++++ RECORDS SHOWN

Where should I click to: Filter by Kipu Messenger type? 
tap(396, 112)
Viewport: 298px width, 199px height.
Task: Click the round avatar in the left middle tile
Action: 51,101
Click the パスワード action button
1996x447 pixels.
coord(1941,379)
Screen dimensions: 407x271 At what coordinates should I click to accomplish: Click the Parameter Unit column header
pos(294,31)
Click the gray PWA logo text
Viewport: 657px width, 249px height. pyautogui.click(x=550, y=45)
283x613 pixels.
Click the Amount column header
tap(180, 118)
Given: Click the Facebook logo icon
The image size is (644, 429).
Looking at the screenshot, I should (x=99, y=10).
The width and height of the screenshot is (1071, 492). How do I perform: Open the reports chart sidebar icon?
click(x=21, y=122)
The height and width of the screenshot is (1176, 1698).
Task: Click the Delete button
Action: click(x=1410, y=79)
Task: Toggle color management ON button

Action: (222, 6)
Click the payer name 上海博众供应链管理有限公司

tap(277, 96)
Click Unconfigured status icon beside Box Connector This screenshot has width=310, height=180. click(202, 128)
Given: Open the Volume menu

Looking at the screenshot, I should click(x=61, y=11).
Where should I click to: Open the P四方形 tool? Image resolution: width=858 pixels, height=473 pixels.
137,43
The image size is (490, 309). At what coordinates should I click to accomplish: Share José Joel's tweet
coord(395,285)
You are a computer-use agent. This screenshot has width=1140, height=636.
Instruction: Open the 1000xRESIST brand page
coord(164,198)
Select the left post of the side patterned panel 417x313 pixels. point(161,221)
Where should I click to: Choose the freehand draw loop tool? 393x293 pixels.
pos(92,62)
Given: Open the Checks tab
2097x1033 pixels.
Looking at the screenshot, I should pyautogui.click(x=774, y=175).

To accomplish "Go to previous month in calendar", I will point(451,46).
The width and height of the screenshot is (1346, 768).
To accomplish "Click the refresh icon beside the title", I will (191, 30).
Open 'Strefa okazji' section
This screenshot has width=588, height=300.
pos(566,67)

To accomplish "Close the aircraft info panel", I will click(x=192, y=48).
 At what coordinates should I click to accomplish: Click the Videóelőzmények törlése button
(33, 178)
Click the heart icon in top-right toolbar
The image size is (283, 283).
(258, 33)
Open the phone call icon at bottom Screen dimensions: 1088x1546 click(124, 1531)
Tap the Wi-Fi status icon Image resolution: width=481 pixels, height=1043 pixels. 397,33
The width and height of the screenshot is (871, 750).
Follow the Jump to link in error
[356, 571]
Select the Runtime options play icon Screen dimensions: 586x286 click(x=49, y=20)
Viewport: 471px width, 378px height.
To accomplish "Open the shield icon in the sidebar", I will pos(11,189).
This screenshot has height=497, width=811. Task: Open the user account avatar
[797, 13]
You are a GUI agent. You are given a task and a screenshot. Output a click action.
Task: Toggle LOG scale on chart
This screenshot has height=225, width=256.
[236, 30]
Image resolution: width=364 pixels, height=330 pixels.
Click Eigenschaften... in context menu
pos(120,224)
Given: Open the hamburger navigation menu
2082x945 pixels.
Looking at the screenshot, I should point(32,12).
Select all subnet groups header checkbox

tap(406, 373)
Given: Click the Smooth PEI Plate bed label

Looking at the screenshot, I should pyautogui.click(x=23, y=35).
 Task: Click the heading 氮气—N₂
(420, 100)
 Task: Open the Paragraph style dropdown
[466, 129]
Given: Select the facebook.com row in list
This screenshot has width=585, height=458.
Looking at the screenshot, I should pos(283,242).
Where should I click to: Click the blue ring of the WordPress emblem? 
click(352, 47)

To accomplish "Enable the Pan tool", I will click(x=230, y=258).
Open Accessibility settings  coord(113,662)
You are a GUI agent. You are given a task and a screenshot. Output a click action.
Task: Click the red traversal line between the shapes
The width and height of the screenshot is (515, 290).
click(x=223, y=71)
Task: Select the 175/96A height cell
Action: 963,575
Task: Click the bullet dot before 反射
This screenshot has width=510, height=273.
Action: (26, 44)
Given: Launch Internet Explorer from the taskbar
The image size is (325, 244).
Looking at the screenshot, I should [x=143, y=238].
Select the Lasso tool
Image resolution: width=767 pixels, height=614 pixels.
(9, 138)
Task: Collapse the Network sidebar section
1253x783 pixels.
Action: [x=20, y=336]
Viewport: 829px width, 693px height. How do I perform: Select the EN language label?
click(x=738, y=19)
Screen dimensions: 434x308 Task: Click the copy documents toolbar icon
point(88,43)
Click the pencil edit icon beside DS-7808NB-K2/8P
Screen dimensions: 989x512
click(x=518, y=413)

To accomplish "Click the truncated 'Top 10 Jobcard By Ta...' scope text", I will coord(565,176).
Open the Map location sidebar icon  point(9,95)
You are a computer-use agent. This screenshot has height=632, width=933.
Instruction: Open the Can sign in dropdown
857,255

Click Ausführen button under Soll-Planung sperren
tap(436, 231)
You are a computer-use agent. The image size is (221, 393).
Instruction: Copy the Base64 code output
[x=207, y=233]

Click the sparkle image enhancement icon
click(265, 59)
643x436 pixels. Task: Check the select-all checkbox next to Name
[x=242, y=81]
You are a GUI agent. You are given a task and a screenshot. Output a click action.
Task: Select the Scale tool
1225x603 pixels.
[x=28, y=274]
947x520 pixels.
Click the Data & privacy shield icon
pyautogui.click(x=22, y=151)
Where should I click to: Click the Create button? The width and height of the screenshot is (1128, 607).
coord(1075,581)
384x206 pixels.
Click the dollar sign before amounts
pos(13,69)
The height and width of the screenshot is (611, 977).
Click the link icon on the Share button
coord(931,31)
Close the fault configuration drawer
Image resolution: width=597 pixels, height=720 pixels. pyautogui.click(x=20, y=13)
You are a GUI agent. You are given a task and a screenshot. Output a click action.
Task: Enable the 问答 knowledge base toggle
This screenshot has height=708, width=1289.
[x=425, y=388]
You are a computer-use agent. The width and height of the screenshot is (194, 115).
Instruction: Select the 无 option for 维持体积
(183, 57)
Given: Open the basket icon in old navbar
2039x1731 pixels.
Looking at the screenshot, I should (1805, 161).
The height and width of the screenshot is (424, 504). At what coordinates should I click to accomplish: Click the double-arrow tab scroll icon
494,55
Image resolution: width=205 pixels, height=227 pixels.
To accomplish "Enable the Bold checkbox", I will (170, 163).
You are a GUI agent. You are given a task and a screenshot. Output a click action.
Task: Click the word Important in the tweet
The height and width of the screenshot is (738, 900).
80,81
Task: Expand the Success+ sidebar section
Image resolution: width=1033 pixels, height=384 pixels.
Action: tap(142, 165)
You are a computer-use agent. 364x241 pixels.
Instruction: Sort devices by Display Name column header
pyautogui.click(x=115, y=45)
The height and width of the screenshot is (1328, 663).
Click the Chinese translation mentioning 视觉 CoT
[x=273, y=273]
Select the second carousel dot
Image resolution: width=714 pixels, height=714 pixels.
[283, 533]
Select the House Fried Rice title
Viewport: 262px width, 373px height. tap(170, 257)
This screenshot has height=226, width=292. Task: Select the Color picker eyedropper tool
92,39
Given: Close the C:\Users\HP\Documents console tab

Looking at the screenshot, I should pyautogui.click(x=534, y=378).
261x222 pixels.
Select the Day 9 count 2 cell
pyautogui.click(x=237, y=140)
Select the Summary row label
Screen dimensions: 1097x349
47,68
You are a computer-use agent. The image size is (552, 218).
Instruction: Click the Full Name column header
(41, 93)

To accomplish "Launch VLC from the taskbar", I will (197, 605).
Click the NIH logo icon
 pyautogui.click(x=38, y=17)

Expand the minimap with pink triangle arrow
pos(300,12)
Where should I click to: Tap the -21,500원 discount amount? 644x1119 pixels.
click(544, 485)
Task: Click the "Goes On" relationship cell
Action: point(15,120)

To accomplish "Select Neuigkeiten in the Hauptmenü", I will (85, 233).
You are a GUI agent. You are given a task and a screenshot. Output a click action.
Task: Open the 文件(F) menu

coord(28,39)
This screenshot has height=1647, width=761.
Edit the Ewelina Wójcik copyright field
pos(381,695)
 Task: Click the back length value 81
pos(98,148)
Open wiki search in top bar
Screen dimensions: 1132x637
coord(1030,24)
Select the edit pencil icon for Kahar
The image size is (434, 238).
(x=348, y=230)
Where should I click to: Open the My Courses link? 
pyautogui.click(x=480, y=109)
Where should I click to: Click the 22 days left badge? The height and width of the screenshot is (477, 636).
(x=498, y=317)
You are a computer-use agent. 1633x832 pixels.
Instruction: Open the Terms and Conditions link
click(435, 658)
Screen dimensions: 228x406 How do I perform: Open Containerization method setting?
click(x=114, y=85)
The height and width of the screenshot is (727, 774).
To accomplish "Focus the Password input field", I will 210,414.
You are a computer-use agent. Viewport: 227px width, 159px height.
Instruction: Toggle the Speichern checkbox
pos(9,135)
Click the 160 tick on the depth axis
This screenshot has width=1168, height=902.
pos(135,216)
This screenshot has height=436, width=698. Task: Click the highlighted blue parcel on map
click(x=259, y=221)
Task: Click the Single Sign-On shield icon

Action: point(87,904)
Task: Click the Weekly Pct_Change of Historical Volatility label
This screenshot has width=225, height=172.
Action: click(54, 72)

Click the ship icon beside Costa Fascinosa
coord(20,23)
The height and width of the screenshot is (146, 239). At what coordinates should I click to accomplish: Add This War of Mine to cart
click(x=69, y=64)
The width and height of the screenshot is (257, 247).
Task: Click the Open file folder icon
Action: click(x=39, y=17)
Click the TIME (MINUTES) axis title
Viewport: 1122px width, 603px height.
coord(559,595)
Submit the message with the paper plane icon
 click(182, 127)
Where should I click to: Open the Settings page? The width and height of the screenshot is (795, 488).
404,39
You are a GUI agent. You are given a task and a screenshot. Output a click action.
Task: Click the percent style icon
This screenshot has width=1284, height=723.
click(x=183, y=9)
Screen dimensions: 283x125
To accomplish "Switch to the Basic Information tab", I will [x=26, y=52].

++++++++

:: EXERCISE PROMPT ::
Copy verbatim the stretch of lines from the one containing "The width and height of the screenshot is (1346, 768)." through the one containing "will click(x=192, y=48).", both included.

:: OUTPUT OF THE TASK ::
The width and height of the screenshot is (1346, 768).
To accomplish "Click the refresh icon beside the title", I will (191, 30).
Open 'Strefa okazji' section
This screenshot has width=588, height=300.
pos(566,67)

To accomplish "Close the aircraft info panel", I will click(x=192, y=48).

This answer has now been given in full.